Neuropeptides are an important class of signaling molecules involved in nervous system function. The C. elegans gene
flp-18 is predicted to encode six distinct neuropeptides of the FMRFamide family. We found that a transgene carrying extra copies of
flp-18 causes multiple behavioral abnormalities, including a characteristically coiled posture, uncoordinated reverse locomotion, increased spontaneous reversal frequency, and a Sho (suppression-of-head oscillation) phenotype. We have isolated a
flp-18 deletion allele,
n4766, in which all the neuropeptide-encoding sequences are absent. In contrast to
flp-18 overexpressors,
flp-18 deletion mutants do not exhibit any obvious defects. We are currently assaying
flp-18 deletion mutants in sensitized backgrounds to detect more subtle behavioral defects.
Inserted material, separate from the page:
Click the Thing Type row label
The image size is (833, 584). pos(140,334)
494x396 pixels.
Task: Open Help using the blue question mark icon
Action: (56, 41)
To characterize the neuronal circuitry underlying the abnormalities in
flp-18 overexpressors, we have generated transgenic animals expressing translational fusions of
flp-18 and GFP.
flp-18::gfp is expressed in many parts of the C. elegans neuromusculature, including head neurons, the ventral and dorsal nerve cords, tail neurons, and (weakly) body-wall muscles. We are currently identifying the
flp-18::gfp-expressing cells. To identify other components of the
flp-18 signaling pathway, we screened ~10,000 haploid genomes in
flp-18-overexpressing backgrounds, looking for suppressors of the posture and locomotion defects. Fifteen independent suppressors were isolated, defining at least four complementation groups. We recovered seven alleles of Y58G8A.4, which encodes a G protein-coupled receptor that binds to FLP-18 peptides in vitro (Lowery et al., 2003, U.S. Patent 6,632,621). So far, we have identified molecular lesions in the Y58G8A.4 coding region for five of the seven alleles. Y58G8A.4 overexpression phenocopies
flp-18 overexpression; the Y58G8A.4 overexpression phenotype is suppressed by
flp-18 deletion. Of the remaining suppressors, six cause a twitcher phenotype and are probably alleles of
unc-22, which encodes a structural protein required for proper muscle contraction. Two other suppressors each define one complementation group.